The economic argument as to why this endeavour is beyond us is tenuous at best. True, Australia has a small defence force and is a very small part of the global market. But sovereignty in defence industry is not just about making money and creating jobs. It’s about addressing the capabilities and undertaking the industrial activities that mitigate the strategic risks that we cannot accept as a nation. The level of acceptable risk will depend in turn upon the level of the assessed threat. And countries such as Sweden have long adopted a policy of defence export in order to offset the domestic costs.
So, what are the risks that we need to mitigate? The ‘operational advantage’ risk depends on the specific threat, and we could, in theory, address the threat through buying and stockpiling. The ‘freedom of action’ risk is the one that Perrett bases his argument on—that is, we can simply buy, in advance, the number of missiles that we need and then forget about the whole thing. Basically, we just don’t need to resupply.
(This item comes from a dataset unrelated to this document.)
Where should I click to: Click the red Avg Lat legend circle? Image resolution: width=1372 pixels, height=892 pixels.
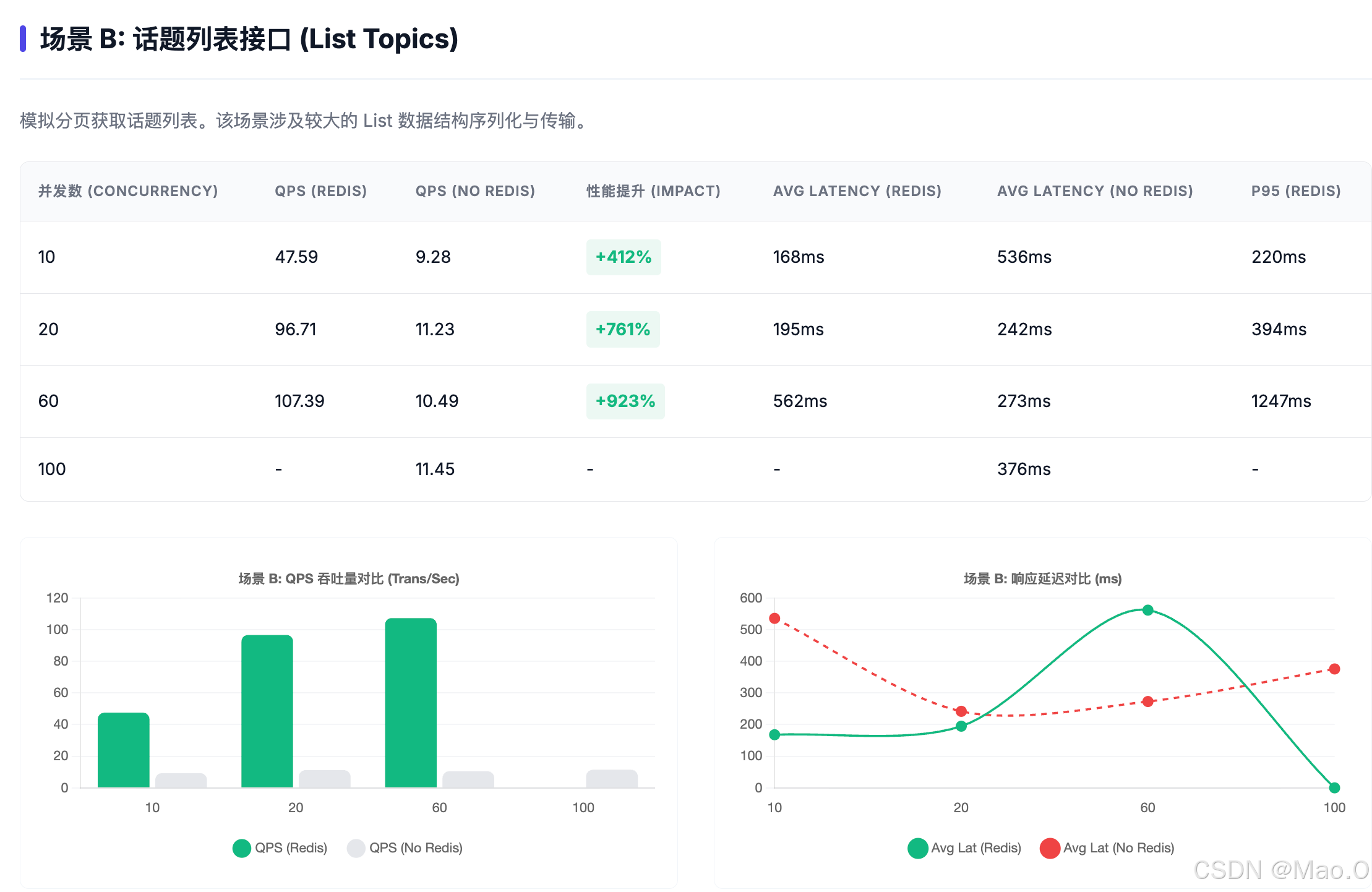(x=1050, y=848)
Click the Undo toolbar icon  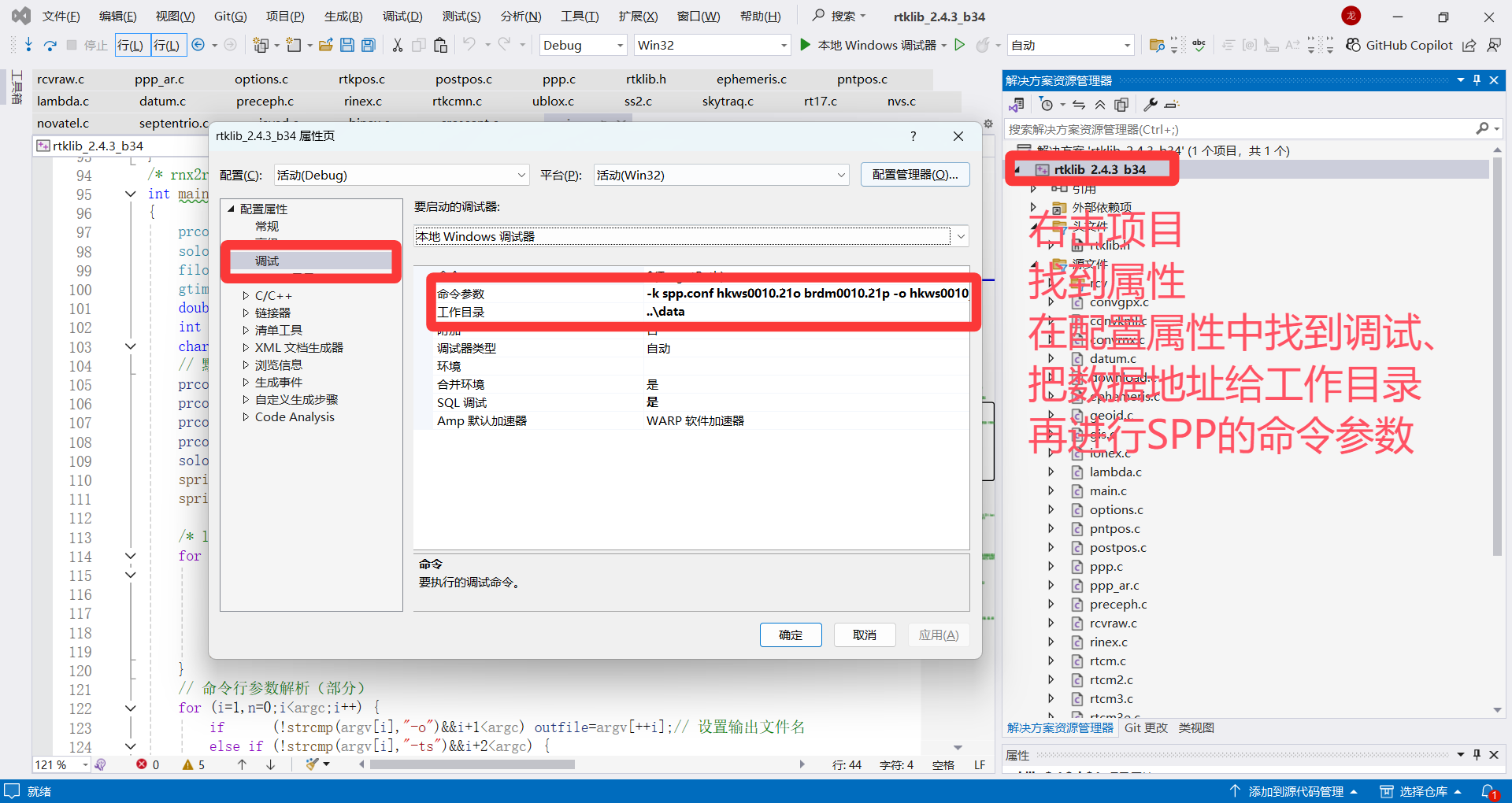[x=471, y=45]
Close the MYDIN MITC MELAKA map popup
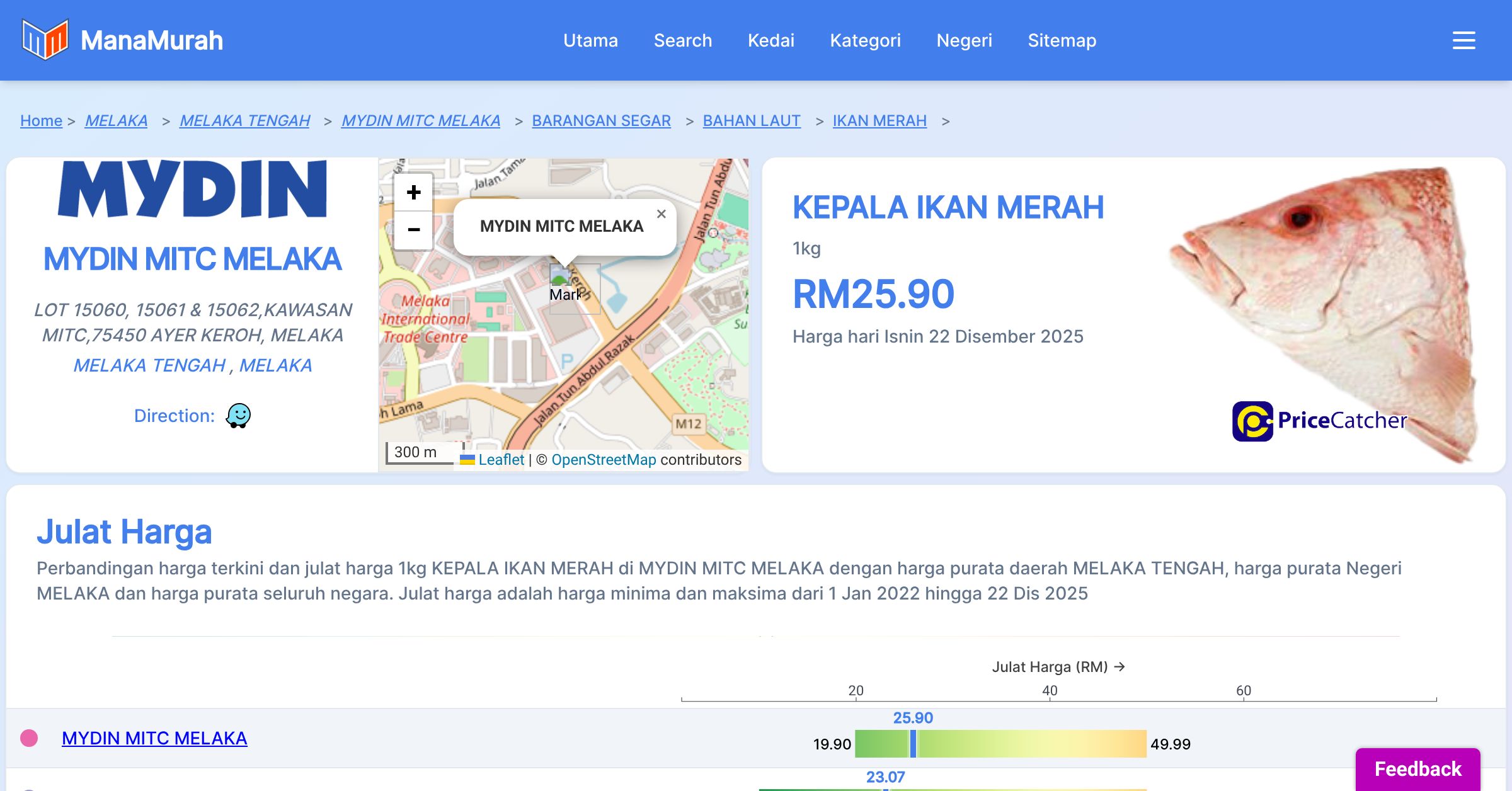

Is that right, though? The Perrett argument is that ships and planes, and the multitude of Australian Defence Force personnel who operate them, will be ‘knocked out of the fight’ after a few engagements, and missile resupply will therefore not be required. What if he’s wrong? What if, against his best calculations, the odd fighter or frigate survives longer than the time he has allocated? What if, as he points out, the missile supplier can’t fulfil our request for additional supply because it’s busy meeting it’s home country’s requirements or trade routes are interdicted? What if, as a result, we simply can’t put the ships and planes that we continue to possess into the field because the smart calculations of missile expenditure and platform longevity are wrong? We will have achieved, ourselves, the result of taking our own platforms out of the fight since we can’t usefully operate them.
So, we need some level of sovereign development and production of missile systems. Importantly, we do need to determine the types where we can maximise benefits and minimise costs. We do have the local capability, and we can develop the capacity, but we need to start now. The Covid-19 pandemic should have taught us some lessons about reliance on overseas supply chains and the importance of resilience.
Michael Heseltine, then the UK defence secretary, echoed Machiavelli’s comment in 1986 when he said:
It is quite right that … there is practically nothing you cannot buy cheaper from the United States of America because they have huge production runs, huge resources, huge research programmes, funded by the taxpayer, and if we want to cut down Britain’s industrial capability all we have to do is to go to the United States of America and they will enable us to buy the products cheaper, and they are very good products, which would satisfy most of our demands, I might add with defence as well. But it would be, in my view, totally unacceptable [because] … you should never allow the strategic control of your essential defence requirements to be outside your hands.
If we take the Perrett argument to its logical conclusion, not only would we not produce missiles in Australia, but we would not produce any defence materiel, and moreover we would be wasting our time having a defence force.